The guess here is that the Celtics were comfortable with their big-man depth with Jared Sullinger making a surprise return last week. That made Randolph, who played only 25 total minutes in five appearances since being acquired from the Phoenix Suns in mid-January, an expendable player, particularly as an expiring minimum salary for a team comfortably under the luxury tax line.
The Celtics did not disclose details of Babb's contract, but have used chunks of the mid-level exception in recent years to sign young players to nonguaranteed deals (see also: Chris Johnson). This puts the player under Boston's control moving forward, while also making them trade assets after the season. The Celtics could spend up to the remaining level of the midlevel exception to sign Babb.

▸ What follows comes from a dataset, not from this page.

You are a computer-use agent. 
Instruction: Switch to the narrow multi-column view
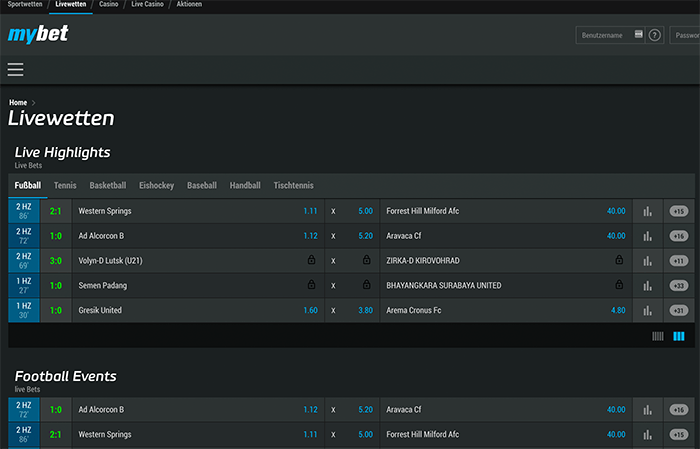click(658, 337)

It would be another asset for Celtics president of basketball operations Danny Ainge and his staff to maneuver with as Boston rebuilds its roster.

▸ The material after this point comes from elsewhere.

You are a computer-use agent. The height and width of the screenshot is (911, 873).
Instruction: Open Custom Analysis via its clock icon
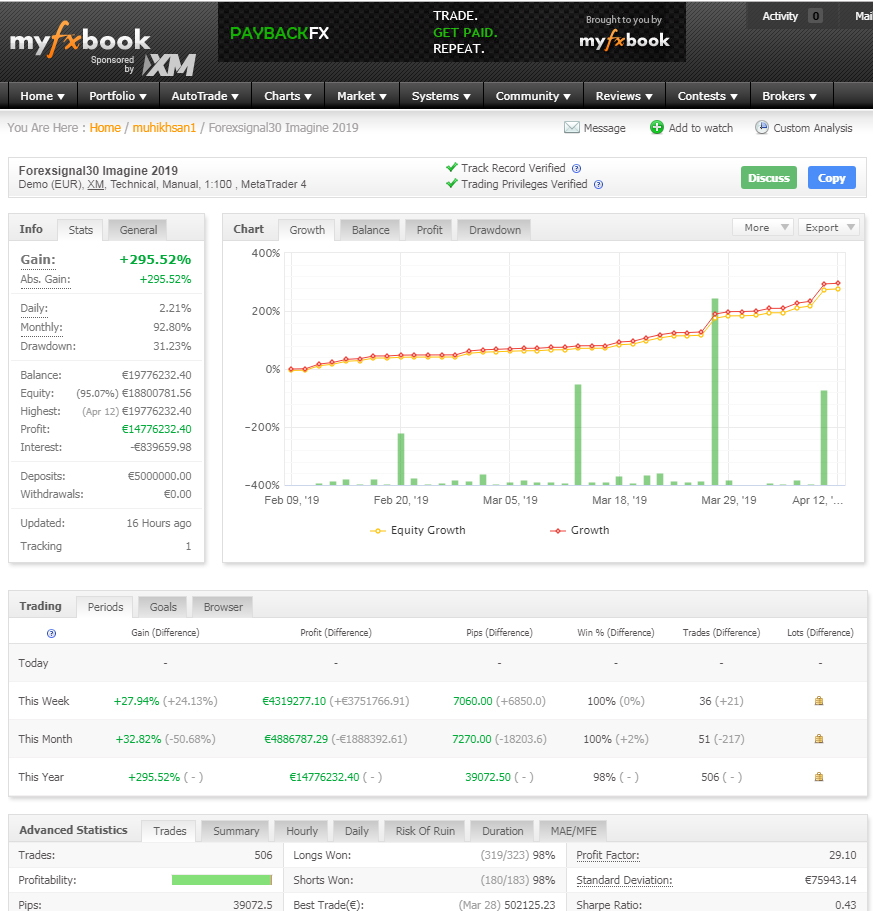click(762, 128)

Babb was immediately assigned to the Maine Red Claws of the D-League, which means virtually no change in his situation. He'll stick with the Red Claws for the upcoming D-League playoffs.
If Boston is still active when Maine finishes its playoff run, both Babb and rookie James Young, currently on assignment with the Red Claws, can rejoin the Celtics for the remainder of the season. Barring injury, it would seem unlikely Babb would be active. He was signed for emergency depth at the end of last season when Gerald Wallace required season-ending knee surgery, but was waived in late September due to a roster crunch.
[Update: Babb's deal appears to be a two-year, minimum salary signing. He'll earn roughly $48,000 for being part of Boston's roster for the final 11 days and will have a nonguaranteed salary of $947,276 for next season.]